■ LESETEXT
▼

Ich glaube, dass die Menschen in unserem Land, jedenfalls die große Mehrheit, die Wahrheit sehr wohl hören und damit umgehen kann, auch wenn diese zunächst unbequem und schmerzlich ist!
Und das gilt – kleine Fußnote – im Übrigen auch für unsere Kirche: Zur Wahrheit gehört:
● dass auch wir lernen müssen, loszulassen und zu verzichten;
● dass wir Gewohntes und Liebgewordenes aufgeben müssen –
● dass es zu schmerzlichen Entscheidungen kommen wird…
Aber nur so kann es auch zu notwendigen Veränderungen und zu neuen Aufbrüchen kommen!
Nur so kann und wird der Heilige Geist auch in Zukunft in unserer Kirche wirken und sie lebendig halten…
8) Ich komme zum Schluss, liebe Gemeinde. Von Künstlerinnen und Künstlern war heute viel die Rede. Ob sie es sind, die uns in diesen geistlosen Zeiten wieder begeistern, inspirieren müssen?! Ob sie es sind, die uns wieder die Augen öffnen müssen für die Wahrheit!?
Die dafür Sorge tragen, dass es in unserem Land und in unserem Leben immer noch und weiterhin nach Freiheit, nach Schönheit, nach Hoffnung und Zuversicht riecht – eben nach Petricor?!
Möge der Geist von Pfingsten bei uns Einzug halten.
Amen.
Die Pfingstgeschichte
1. Zum Beginn des jüdischen Pfingstfestes waren alle, die zu Jesus gehörten, wieder beieinander.
2. Plötzlich kam vom Himmel her ein Brausen wie von einem gewaltigen Sturm und erfüllte das ganze Haus, in dem sie sich versammelt hatten.
3. Zugleich sahen sie etwas wie züngelndes Feuer, das sich auf jedem Einzelnen von ihnen niederließ.
4. So wurden sie alle mit dem Heiligen Geist erfüllt und fingen an, in fremden Sprachen zu reden, jeder so, wie der Geist es ihm eingab.
5. In Jerusalem hatten sich viele fromme Juden aus aller Welt niedergelassen.
6. Als sie das Brausen hörten, liefen sie von allen Seiten herbei. Fassungslos hörte jeder die Jünger in seiner eige-nen Sprache reden.

▲

Schreiben Sie aus dem Lesetext den Abschnitt ab, der mit den Worten „Die dafür Sorge“ beginnt und nach den Worten „sich versammelt hatten.“ endet. Die Auflistung ist eigenständiges Material und gehört nicht zum Lesetext.

■ VERFÜGBARE DATEN
▼

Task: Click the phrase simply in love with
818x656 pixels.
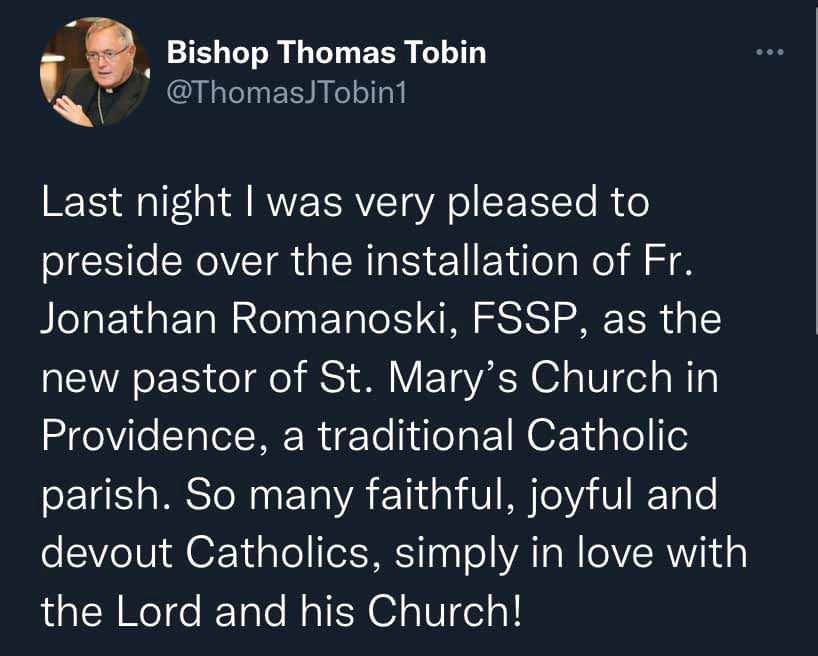Action: click(x=571, y=554)
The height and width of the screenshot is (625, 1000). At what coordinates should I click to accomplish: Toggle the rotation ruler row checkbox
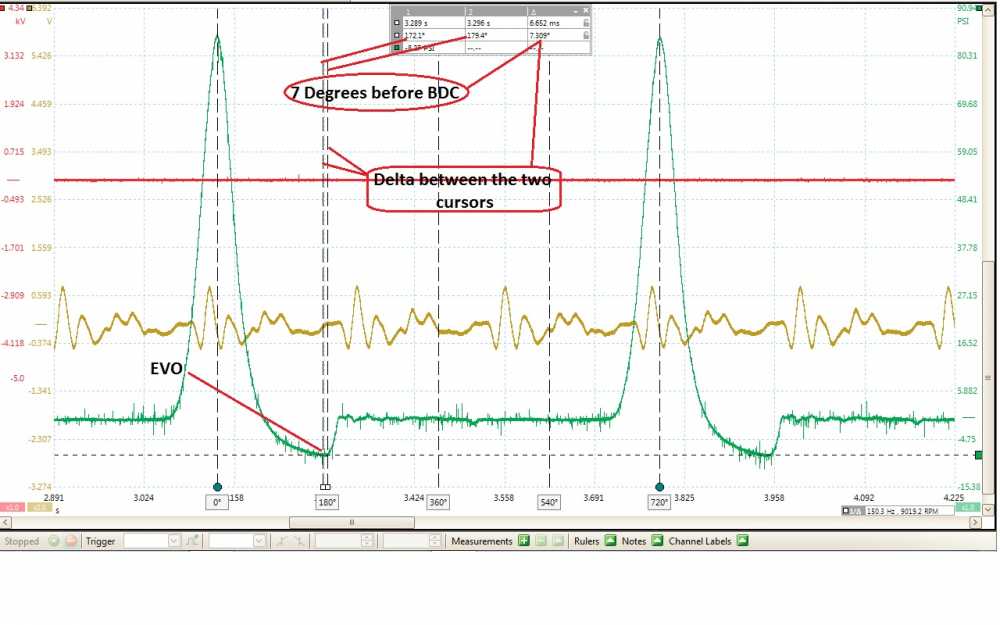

▲

■ ANTWORTFELD
Die dafür Sorge tragen, dass es in unserem Land und in unserem Leben immer noch und weiterhin nach Freiheit, nach Schönheit, nach Hoffnung und Zuversicht riecht – eben nach Petricor?!
Möge der Geist von Pfingsten bei uns Einzug halten.
Amen.
Die Pfingstgeschichte
1. Zum Beginn des jüdischen Pfingstfestes waren alle, die zu Jesus gehörten, wieder beieinander.
2. Plötzlich kam vom Himmel her ein Brausen wie von einem gewaltigen Sturm und erfüllte das ganze Haus, in dem sie sich versammelt hatten.